Cosa succederà adesso?

Aspettiamo la risposta israeliana. Tra gli obiettivi ci sono infrastrutture energetiche, sistemi di difesa aerea e non è escluso che vengano presi di mira anche siti nucleari. Netanyahu ha detto che ci sarà «un attacco su larga scala». È chiaro che sarà possibile solo se verrà sferrato insieme agli americani, che devono fornire sistemi di rilevazione satellitare, aerei spia... D’altronde lo stesso Blinken l’ha detto chiaramente: non è esclusa una partecipazione diretta degli Stati Uniti. E a questo punto io ritengo probabile un intervento diretto Usa, che comporterebbe anche l’uso dei loro caccia, dei bombardieri e dei sottomarini che lanciano missili tomahawk.

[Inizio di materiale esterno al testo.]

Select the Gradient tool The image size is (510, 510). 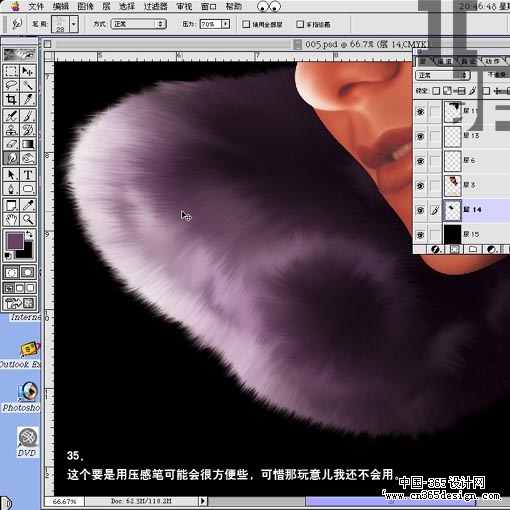28,144
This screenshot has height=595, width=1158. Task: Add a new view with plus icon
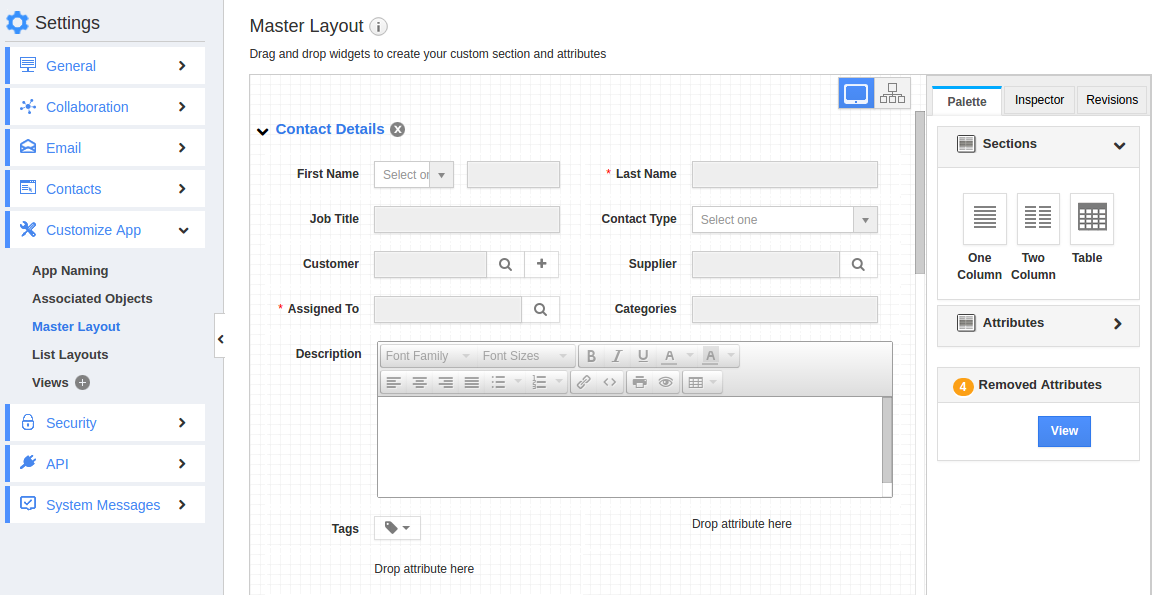(x=82, y=383)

L’Iran cosa può contrapporre alle straordinarie capacità d’intelligence israeliane?

Ovviamente sulle capacità di infiltrazione Israele non ha rivali. I punti di forza iraniani sono altri: ad esempio negli ultimi 10 anni hanno sviluppato discrete capacità cyber e potrebbero usarle per attacchi informatici. E poi possono ancora ricorrere allo strumento terroristico all’estero.

E con le armi “tradizionali” l’Iran come fa?

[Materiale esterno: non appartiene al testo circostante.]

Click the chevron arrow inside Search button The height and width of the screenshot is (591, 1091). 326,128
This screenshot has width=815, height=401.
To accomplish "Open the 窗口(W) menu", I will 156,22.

L’Iran produce tutto in loco. Da quando è vittima di sanzioni ha sviluppato un’industria autarchica che è stata capace di produrre tutti i missili usati finora e sicuramente ne ha altri in serbo. Nell’industria bellica ha soltanto forme limitate di cooperazione con Corea del Nord, Cina e Russia.

Khamenei può contare su un sistema militare leale?

Il potere in Iran non è un monolite, ma non bisogna pensare che sia diviso tra la cosiddetta fazione moderata, rappresentata dal presidente Pezeshkian e quella conservatrice dei Guardiani della Rivoluzione. Le fratture sono tutte interne al fronte conservatore: da una parte l’ala dei pragmatici rappresentata dall’ayatollah Khamenei, dall’altra quella dei “giovani rivoluzionari” che sono più impazienti e spingono all’azione militare.

L’Italia ha sempre avuto un rapporto speciale con l’Iran, finito con le sanzioni. Con Israele si parla invece di partnership strategica, in cosa consiste?

Italia e Israele hanno un rapporto consolidato nello scambio di tecnologie militari, con forniture da una parte e dall’altra. Loro sono acquirenti del nostro addestratore M 346, noi siamo acquirenti dei loro missili anticarro Spike. Noi abbiamo comprato da loro satelliti ottici, loro elicotteri AW19. Israele per l’Italia è un partner strategico acclarato.